> [WORKING DATA]:
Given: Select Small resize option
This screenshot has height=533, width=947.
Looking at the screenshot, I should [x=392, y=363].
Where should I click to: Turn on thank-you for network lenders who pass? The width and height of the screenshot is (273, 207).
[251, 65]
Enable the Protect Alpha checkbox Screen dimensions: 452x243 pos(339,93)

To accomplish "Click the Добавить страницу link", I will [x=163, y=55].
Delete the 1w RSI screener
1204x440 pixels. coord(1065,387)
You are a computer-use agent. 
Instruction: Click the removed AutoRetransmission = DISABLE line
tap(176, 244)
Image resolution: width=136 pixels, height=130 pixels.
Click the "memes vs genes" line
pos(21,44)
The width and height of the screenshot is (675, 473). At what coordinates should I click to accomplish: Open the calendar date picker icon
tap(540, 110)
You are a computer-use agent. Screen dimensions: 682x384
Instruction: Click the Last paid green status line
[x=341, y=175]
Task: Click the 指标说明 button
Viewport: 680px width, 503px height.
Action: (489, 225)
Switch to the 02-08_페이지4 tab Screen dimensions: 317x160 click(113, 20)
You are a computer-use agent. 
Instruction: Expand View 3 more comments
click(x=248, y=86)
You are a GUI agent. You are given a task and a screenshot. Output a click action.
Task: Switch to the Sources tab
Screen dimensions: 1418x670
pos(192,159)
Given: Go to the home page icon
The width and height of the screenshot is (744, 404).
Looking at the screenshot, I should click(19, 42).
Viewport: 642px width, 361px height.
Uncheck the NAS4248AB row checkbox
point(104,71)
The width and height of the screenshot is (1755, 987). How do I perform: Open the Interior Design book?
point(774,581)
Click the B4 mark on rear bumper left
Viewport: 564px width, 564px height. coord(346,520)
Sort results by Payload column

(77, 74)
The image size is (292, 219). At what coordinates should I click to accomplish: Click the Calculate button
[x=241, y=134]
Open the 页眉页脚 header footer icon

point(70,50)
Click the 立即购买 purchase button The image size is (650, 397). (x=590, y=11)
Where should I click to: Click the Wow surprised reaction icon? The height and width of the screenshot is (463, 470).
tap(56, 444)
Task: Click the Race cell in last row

> [EXERCISE DESCRIPTION]:
Scan the listing above, and wherever a line holds the word "Switch", copy it.

> [RESPONSE BELOW]:
Switch to the 02-08_페이지4 tab Screen dimensions: 317x160 click(113, 20)
Task: Switch to the Sources tab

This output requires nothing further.